Electrophysiology and Glucose Transport of Human Peritoneal Mesothelial Cells: Implications for Peritoneal Dialysis

Abstract

Objective To elucidate ionic and glucose transport across human peritoneal mesothelium, we utilized an Ussing chamber setup and studied the electrophysiological characteristics and tissue permeabilities of human peritoneal mesothelial cells (HPMC) to l- and d-glucose. Methods Human mesothelial cells were grown on polyester filters (snapwell; Costar, Cambridge, MA, U.S.A.) that, upon confluence, were fitted into Ussing chambers. Transmesothelial resistance and resting potential were determined using electro-physiological techniques. Radiolabeled glucose was added to one side of the chamber and the permeabilities determined by serial sampling in the receptive compartment.
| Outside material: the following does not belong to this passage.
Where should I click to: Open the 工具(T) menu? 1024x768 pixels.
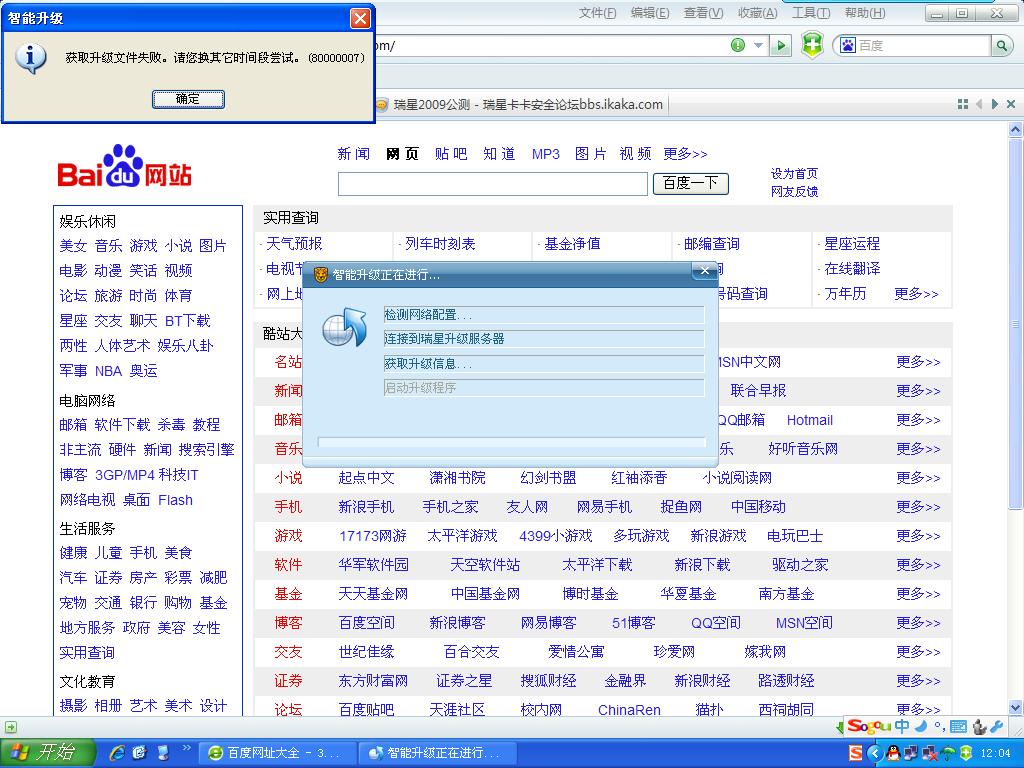pyautogui.click(x=810, y=13)
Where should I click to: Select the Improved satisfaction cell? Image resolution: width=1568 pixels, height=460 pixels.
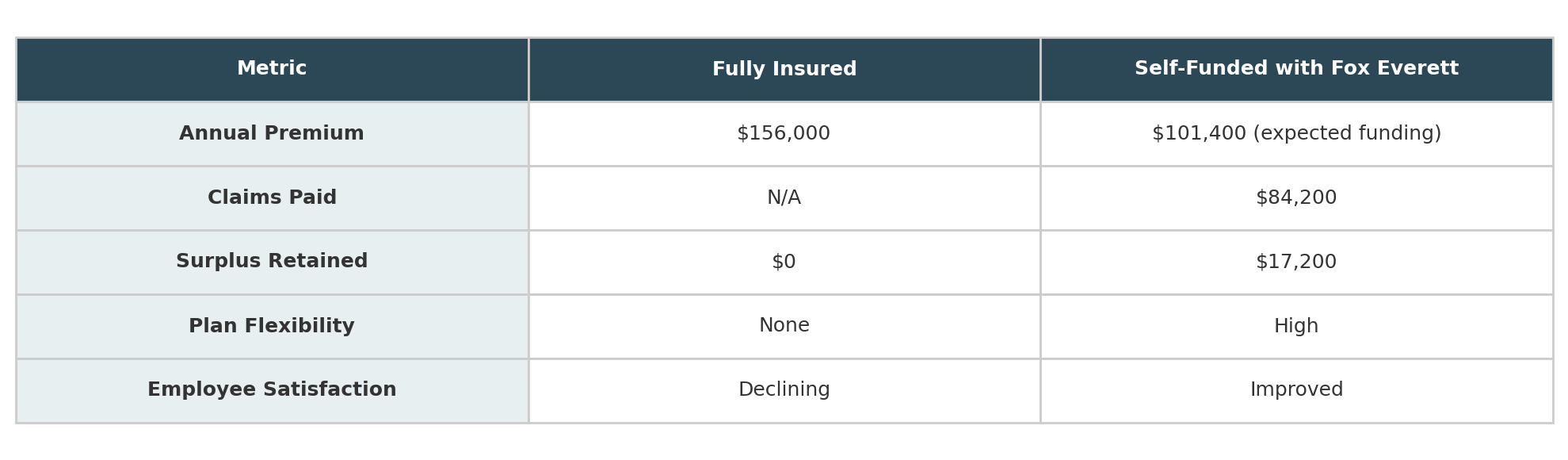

Results The transmesothelial potential and resistance were 0.54 ± 0.07 mV (apical positive) and 20.4 ± 3.2 Ω·cm2 respectively (mean ± SEM, n = 36). The course of overall transfer of d- and l-glucose was examined using l-glucose as a positive diffusion-plus-leak marker. The permeabilities of HPMC to d-glucose were 3.00 ± 0.26 cm/sec (apical-to-basolateral) and 3.25 ± 0.27 cm/sec (basolateral-to-apical) [ n = 6 experiments, p = not significant (NS)], which were not different from those of l-glucose: 3.00 ± 0.30 cm/sec (apical-to-basolateral) and 2.71 ± 0.24 (basolateral-to-apical) ( n = 6 experiments, p = NS). Conclusions The transepithelial resistance of HPMC is low and the ionic gradient, although it exists, is small and inconsequential. Passive paracellular flow accounts for the majority of transmesothelial glucose transport. The existence of a large paracellular shunt precludes the mesothelial membrane as a clinically relevant osmotic barrier.